Text shown »
+++

26th President of San José State University
- In office May 2005 – June 2008
- Preceded by: Self (as interim president)
- Succeeded by: Jon Whitmore

Interim President of San José State University
- In office August 2010 – July 2011
- Preceded by: Jon Whitmore
- Succeeded by: Mohammad Qayoumi
- In office August 2004 – April 2005
- Preceded by: Paul Yu
- Succeeded by: Self (as president)

Personal details
- Born: October 8, 1941 (age 84) Saint Louis, Missouri, U.S.
- Education: Saint Louis University (BS, MBA)

= Don Kassing =

Don William Kassing (born October 8, 1941) is an American academic and university administrator at San Jose State University.

== Education and early career ==
Don W. Kassing was born in Saint Louis, Missouri, on October 8, 1941. He graduated from Christian Brothers College High School in 1959, before attending Saint Louis University, where he earned a BS and an MBA in Economics. He worked briefly for General Motors and the Brown Shoe Company before becoming a faculty member and president of Southwestern Illinois College's Granite City Campus. After his departure in 1986, he worked as the Vice President of public affairs for Western Colorado University until 1991, and as the Vice President of external affairs for Murray State University until 1993.

== Career==
Kassing joined San Jose State University in 1993 as the Vice President for Administration. In July 2004, president Paul Yu resigned after only two weeks in the position, which Kassing was then appointed to fulfill on an interim basis. Initially, Kassing had intended to only serve up to two years as interim president, however after only one academic year in the role, he was fully promoted to be the university's president. While in office, Kassing oversaw the early years of the Dr. Martin Luther King Jr. Library, and the construction of the Campus Village, and the Victory Salute monument on campus. He was additionally lauded for his fundraising capabilities, raising a record breaking $100 million over his tenure, which earned the University a WealthEngine Award issued by the Council for Advancement and Support of Education.

+++

Exercise tasks »
1. In the Don Kassing biography, what led to San Jose State University receiving a WealthEngine Award?
2. Write the next part of the Don Kassing biography, picking up right after its last sentence.

Data section »
+++

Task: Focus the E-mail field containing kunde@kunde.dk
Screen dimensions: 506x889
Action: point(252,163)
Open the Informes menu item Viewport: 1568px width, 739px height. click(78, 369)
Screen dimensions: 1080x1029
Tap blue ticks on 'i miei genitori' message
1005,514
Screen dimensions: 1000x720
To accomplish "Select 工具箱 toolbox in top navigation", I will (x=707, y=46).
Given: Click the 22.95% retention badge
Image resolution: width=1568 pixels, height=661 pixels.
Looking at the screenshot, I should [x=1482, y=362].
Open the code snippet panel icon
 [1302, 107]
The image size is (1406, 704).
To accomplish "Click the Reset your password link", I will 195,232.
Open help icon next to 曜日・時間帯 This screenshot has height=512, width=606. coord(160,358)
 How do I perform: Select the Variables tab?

+++

Answers to the exercises »
1. Kassing raised a record-breaking $100 million during his tenure. That fundraising earned the university a WealthEngine Award from the Council for Advancement and Support of Education.

2.
Kassing retired as president in June 2008, as a part of his retirement ceremony, Kassing was issued an honorary doctorate by the university. Kassing then retired with his family to Anthem, Arizona, his successor to the role was Jon Whitmore.

In 2010, after two years as the president, Jon Whitmore resigned from the presidency in order to accept a job as the CEO of ACT Inc., Kassing was then asked to come out of retirement to serve as the Interim President until a search for a new president could be completed. He served his second term as interim president from August 2010 to July 2011.

In October 2010, Kassing publicly launched SJSU's first-ever comprehensive capital fundraising campaign dubbed "Acceleration: the Campaign for San Jose State University." The original goal of the multi-year campaign was to raise $150 million but was later increased to $200 million because of the rapid success of the campaign. The campaign would eventually exceed its goal one year earlier than anticipated, raising more than $208 million by 2013.